Nascer num ambiente em que alguém é legalmente designado como subumano é uma experiência definidora. Afirmações constantes de que alguém é menos merecedor dos direitos humanos e civis básicos podem tornar-se profundamente enraizadas, dominando a auto-imagem de alguém e bloqueando a vontade de perseguir objectivos ambiciosos ou de expressar a sua verdadeira identidade. Os brancos têm me dito frequentemente que os negros têm “um peso no ombro”. Muitas vezes dizem isto como se fosse ridículo ter sido profundamente marcado pela violação da dignidade e dos direitos humanos. É verdade que, idealmente, não deveríamos permitir que mesmo as circunstâncias mais hediondas prejudicassem permanentemente o curso do nosso pensamento e das nossas vidas, mas não deveríamos esquecer que tal ideal é mais um objectivo desejável do que uma realização fácil.

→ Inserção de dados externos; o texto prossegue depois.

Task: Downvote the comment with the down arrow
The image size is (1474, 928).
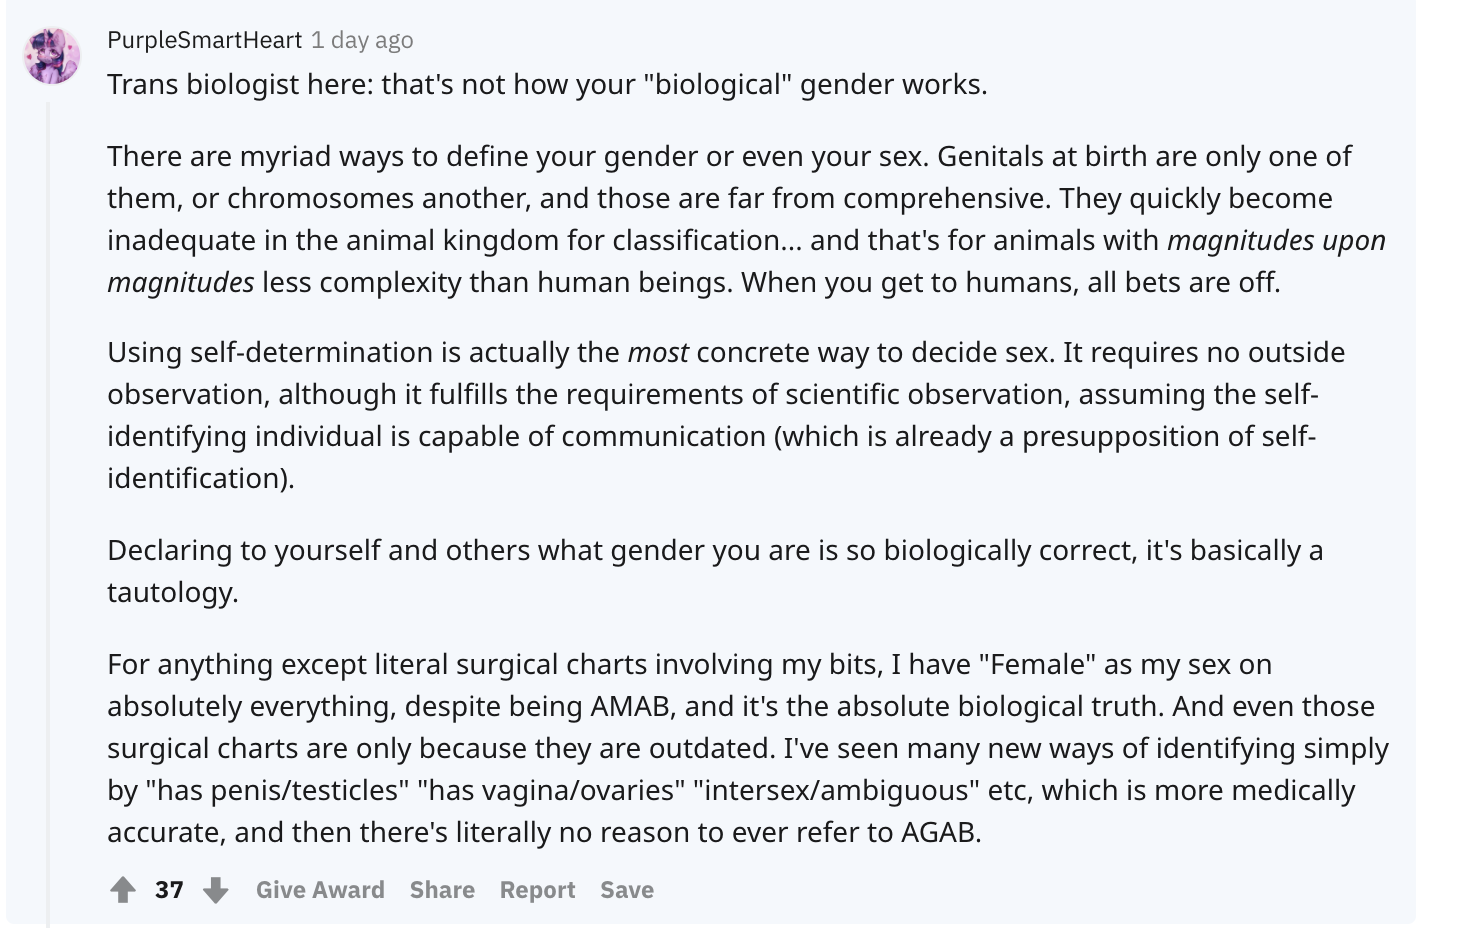Action: pos(216,890)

Embora eu não tenha testemunhado em primeira mão o pior que meus pais e o resto da minha família vivenciaram em Grapeland, certamente fui informado de que ser negro me envolvia em uma teia de estereótipos, da qual provavelmente não escaparia. Não pensei que estaria isento do tratamento que meus pais relataram em seu passado. Para evitar ser surpreendido pelas circunstâncias que herdei, tive de imaginar o mundo como um lugar muito mais interessante e lógico, tal como alguém poderia teimosamente construir um castelo na areia, sabendo que ele seria destruído. Mas nunca esperei que os meus castelos imaginados substituíssem permanentemente a realidade rural do leste do Texas nos anos 40 e 50.

Hoje sou dono da terra que minha mãe herdou da mãe dela. Depois de casada, mamãe nunca mais morou nesta terra; ela acompanhava os movimentos e habitava as casas ditadas pelo emprego de meu pai. Embora subdesenvolvida, vale a pena possuir esta terra porque representa os esforços dos Campbells e Stubblefields e as conexões profundas e obstinadas que mamãe e papai estabeleceram um com o outro e com a região. Volto às estradas de barro vermelho e aos campos arenosos de Daly sempre que posso para me lembrar do que aprendi lá: a necessidade de ir além dos limites que me foram impostos quando criança. Volto para me maravilhar ao ver como meu interesse por mundos muito diferentes foi despertado enquanto eu vagava descalço pelos campos e prados. Volto a contemplar o que meus avós Emma e Richard, e minha mãe e meu pai devem ter resistido para nos manter seguros e para incutir em nós um senso de valor próprio diante das barreiras colossais ao orgulho e à realização. E assim, agarro-me a esta terra porque “para casa” é uma viagem que sempre farei e “para casa” é um sentimento que sempre apreciarei.